Expression Kinetics of RANTES and MCP-1 in the Brain of Deer Mice (Peromyscus maniculatus) Infected with Vesicular Stomatitis New Jersey Virus

Abstract

The vesicular stomatitis virus (VSV) causes encephalitis in mice when inoculated intranasally. The deer mouse (Peromyscus maniculatus), a native New World rodent, is also susceptible to VSV infection and develops similar central nervous system (CNS) lesions to those observed in other rodent species. Chemokines, such as regulated on activation, normal T-cell expressed and secreted (RANTES; CCL-5) and monocyte chemoattractant protein (MCP)-1 (CCL-2), which are important for chemotaxis and activation of inflammatory cells, are expressed during the course of VSV encephalitis.

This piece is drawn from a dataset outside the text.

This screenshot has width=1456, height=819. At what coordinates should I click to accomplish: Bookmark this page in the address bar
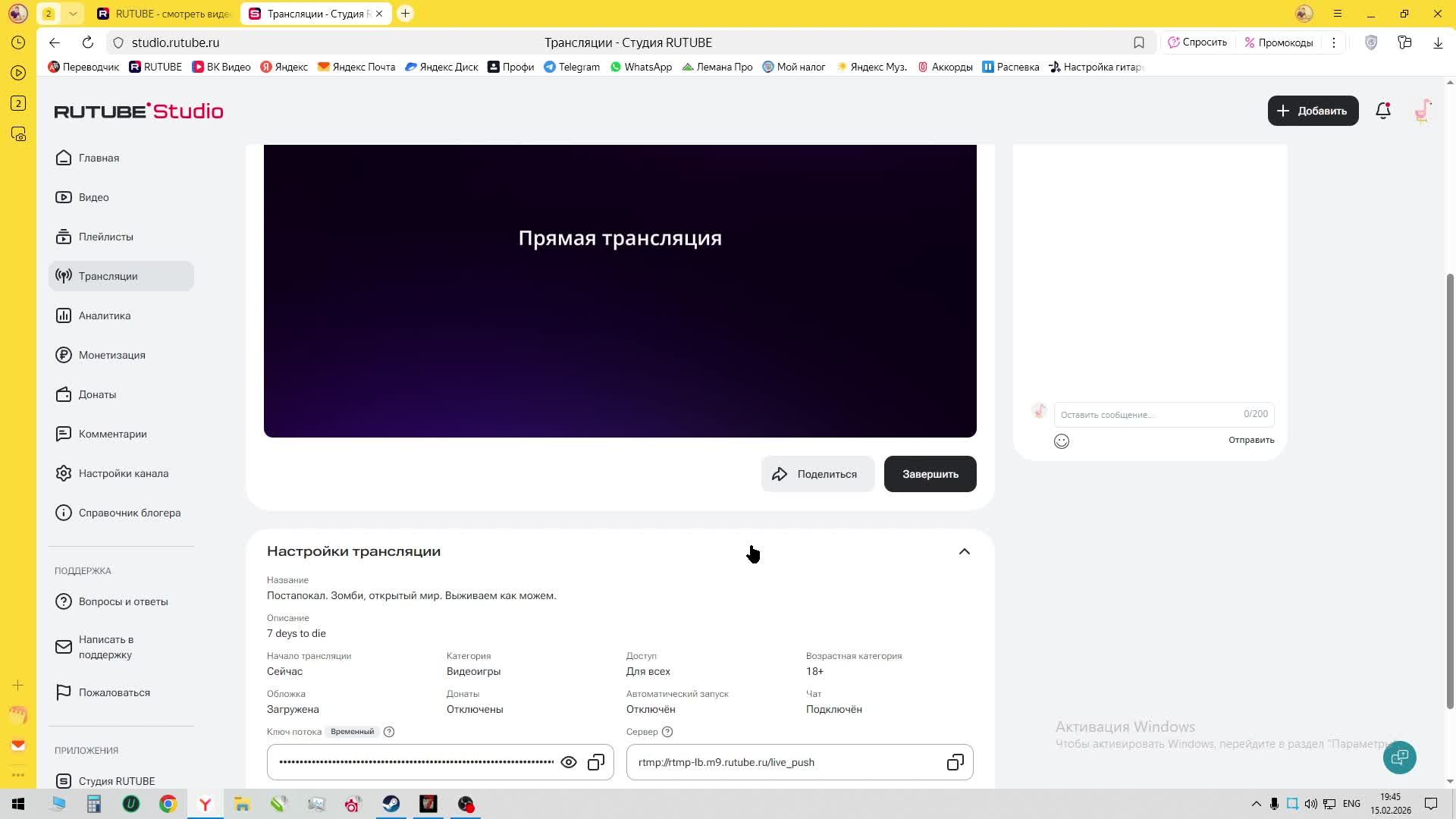(x=1138, y=42)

However, the role of CNS resident cells in chemokine expression is poorly characterized. Here, we show that during vesicular stomatitis New Jersey virus (VSNJV) encephalitis in deer mice, RANTES and MCP-1 are expressed only in the olfactory bulb (OB), where the virus was localized. This chemokine expression was followed by the influx of inflammatory cells to the OB later in the course of acute disease. Neurons, astrocytes and microglia expressed RANTES, while MCP-1 was expressed by neurons and astrocytes. Although astrocytes and microglia responded to VSNJV infection by expressing chemokines, neurons were the cell type that was predominantly infected. Therefore, infected neurons may have a critical role in initiating an immune response in the OB. The signalling between neurons and other CNS resident cells is most likely the mechanism by which astrocytes and microglia are activated during the course of VSV encephalitis.